Indian oil minister Dharmendra Pradhan in December said India is now in talks to renegotiate long terms contracts with US LNG suppliers Cheniere Energy (Sabine Terminal) and Dominion Cove Point LNG LP (DCP Terminal), as well. However, it seems India may not find it that easy to renegotiate with US suppliers.

“Since the LNG market is oversupplied, with power shifting to the buyers from sellers earlier, there are good prospects for renegotiation of long-term contracts signed earlier. Having said that, we must acknowledge that renegotiating contracts with US suppliers may prove more challenging than contracts with project owners in Qatar and Australia. This is primarily because of the lack of precedents and water tight contractual clauses. Hence, the renegotiation process could be protracted and could involve some trade-off from the buyer side. Apart from renegotiation, there could be other ways of partly mitigating the price risks - by time and destination swaps of cargoes,” Ravichandran said. 

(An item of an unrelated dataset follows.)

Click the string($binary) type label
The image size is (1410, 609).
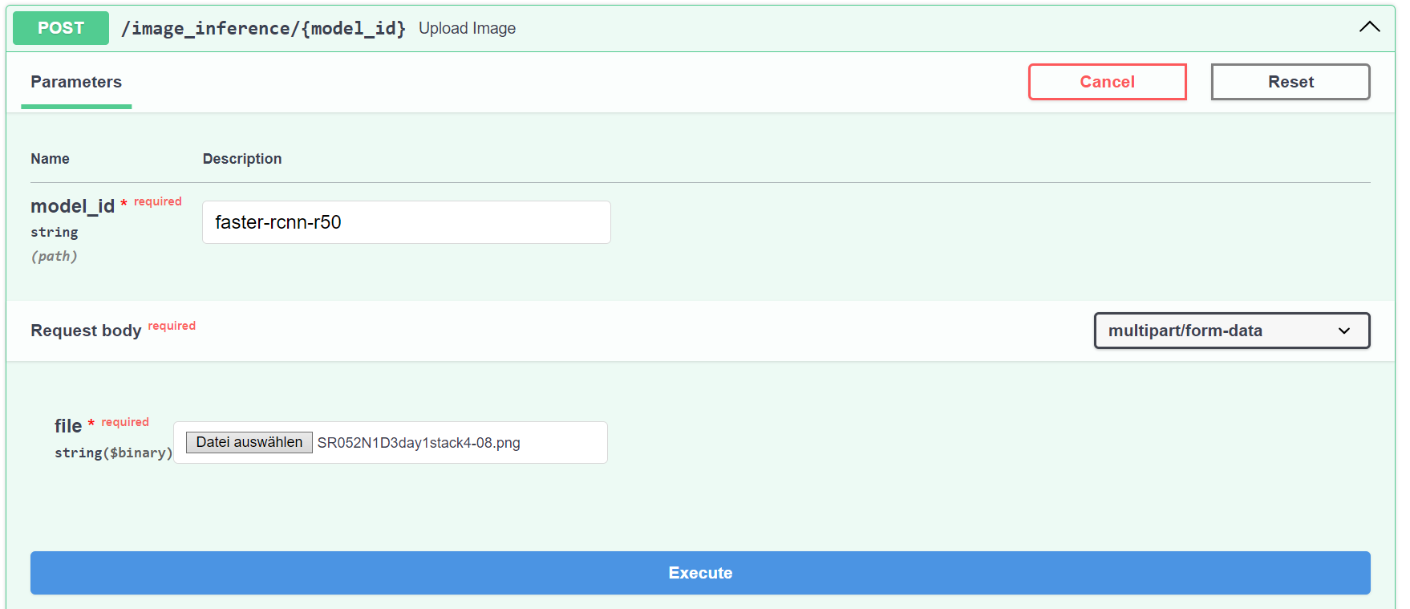point(113,453)
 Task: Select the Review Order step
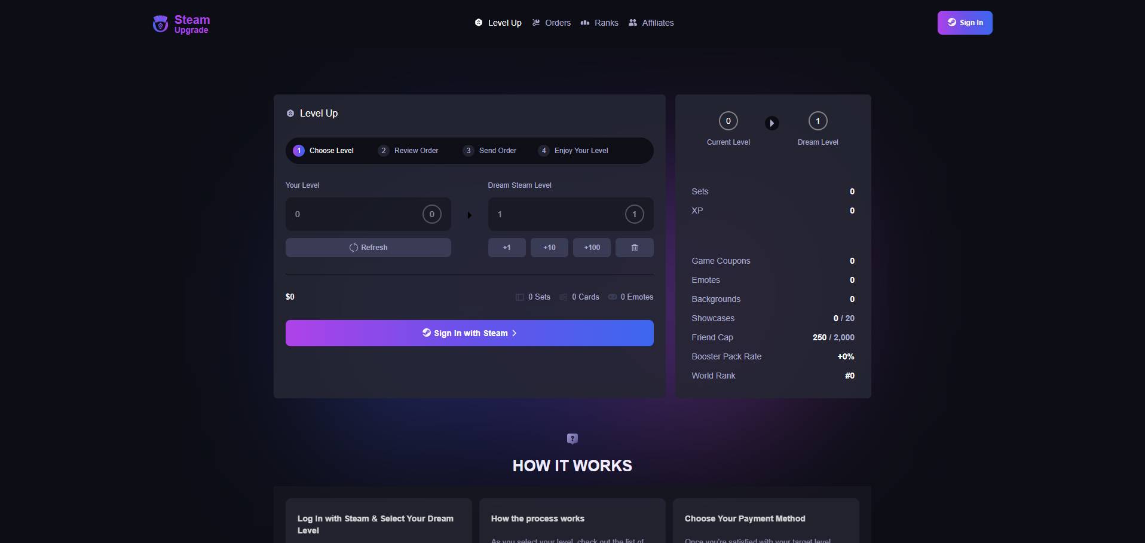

India’s biggest gas marketer Gail has a contract with Cheniere to import 3.5mn mt/yr of LNG while with Dominion it has a deal to import 2.3mn mt/yr of LNG. Without naming India, Dominion has already denied that there is any likelihood of changes to the contract terms.

"The characterisation of contract renegotiations is false. Conversations are ongoing with export customers in preparation for beginning commercial operations but there have been no changes in the contract terms since initial contract execution, and Dominion Energy does not intend to renegotiate contract terms in the future," said Dominion in December.